É com muita satisfação que o líder da Iniciativa Liberal recebe as palavras de Marcelo Rebelo de Sousa, que está "inclinado" a enviar a Carta dos Direitos Digitais para o Tribunal Constitucional. João Cotrim de Figueiredo diz que a posição do PR vem dar razão às críticas que o partido tem feito, de que o PS quer "controlar o discurso político online".

"Só podemos encarar isto com satisfação e gostaríamos que a inclinação do senhor Presidente se transformasse numa decisão de, de facto, submeter isto ao crivo do Tribunal Constitucional, porque o que o artigo 6.º prevê constitui uma porta entreaberta à imposição de verdades oficiais e isso é algo que qualquer democrata e qualquer liberal não pode aceitar", sustenta Cotrim de Figueiredo.

Para o líder da Iniciativa Liberal a revisão que o PS fez do artigo não chega: "Não só não desfez as nossas apreensões como as reforçou, porque tornou claro que os verificadores de factos vão ser registados pelo Estado, com critérios definidos pelo Estado e apoiados pelo Estado".

"Portanto, atribuir selos de qualidade - que é uma coisa que não acontece em mais nenhum país europeu - para que possam haver verificadores com chancelas de verdade ou mentira em opiniões, nomeadamente em opiniões políticas, é intolerável", remata.

Marcelo "inclinado a pedir ao Tribunal Constitucional" a fiscalização do artigo 6.º

O Presidente da República, Marcelo Rebelo de Sousa, revelou esta quarta-feira que está "inclinado" a pedir ao Tribunal Constitucional a fiscalização sucessiva do famoso artigo 6.º da Carta Portuguesa de Direitos Humanos na Era Digital, relativo ao "Direito à proteção contra a desinformação".

"Reapreciei a matéria e estou inclinado a pedir ao Tribunal Constitucional a fiscalização sucessiva que aprecie a constitucionalidade do artigo 6.º", revelou o chefe de Estado, quando questionado por Pacheco Pereira no programa Circulatura do Quadrado, da TSF e TVI24.

"Achei aquela norma muito, muito original, porque não adiantava nada contra a competência da ERC e, no resto, eram intenções um pouco absurdas, mas não me pareceu que fosse claramente inconstitucional", completou o Presidente da República, que realça também que "a jurisprudência do Tribunal Constitucional tem-se apertado" em termos de matéria de leis que possam "tocar direitos fundamentais".
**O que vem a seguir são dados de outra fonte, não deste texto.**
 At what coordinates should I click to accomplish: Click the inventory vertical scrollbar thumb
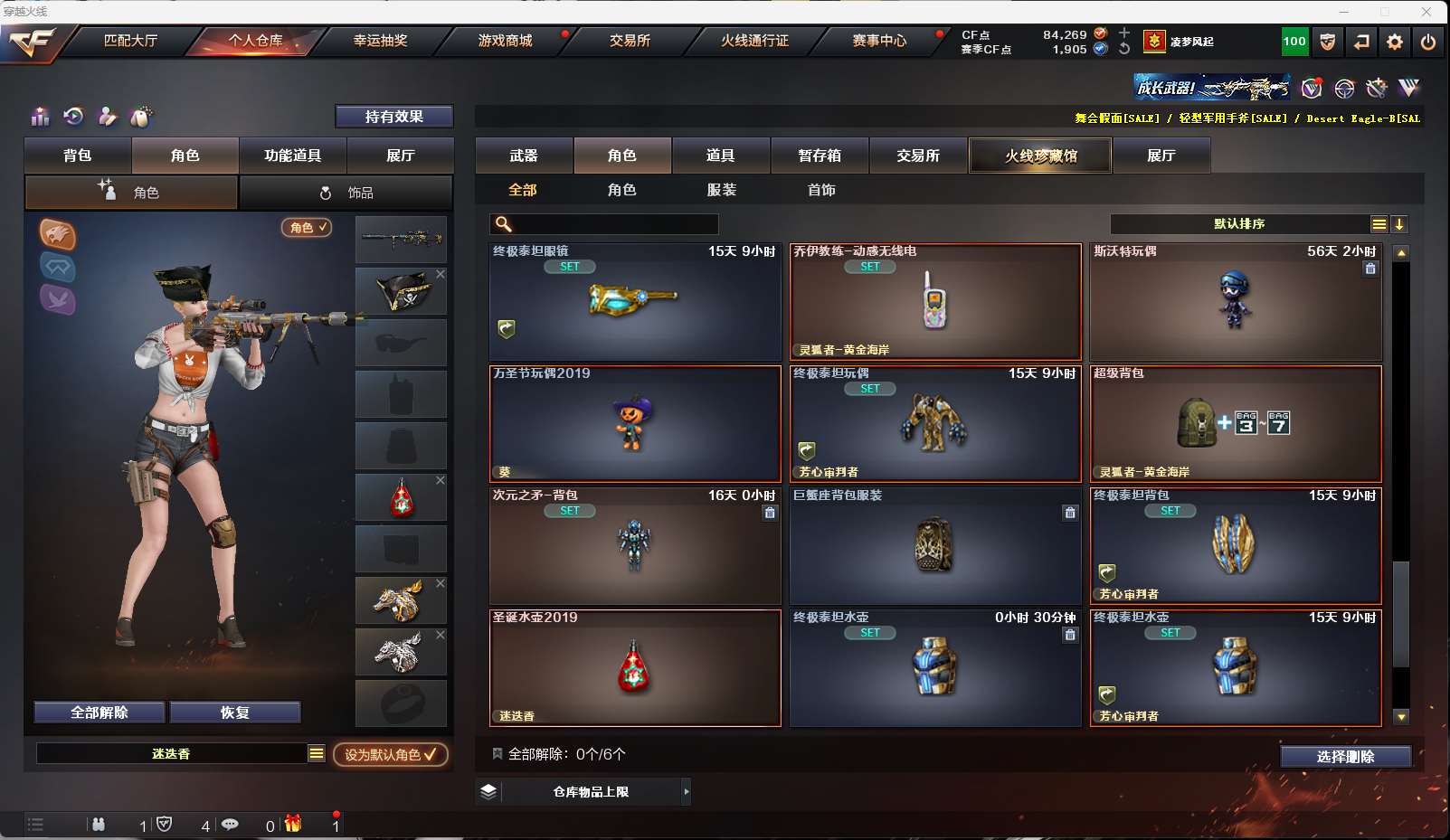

O artigo 6.º da Carta respeita ao direito à proteção contra a desinformação, onde se refere que o Estado "assegura o cumprimento em Portugal do Plano Europeu de Ação contra a Desinformação, por forma a proteger a sociedade contra pessoas singulares ou coletivas, de jure ou de facto, que produzam, reproduzam ou difundam narrativa considerada desinformação".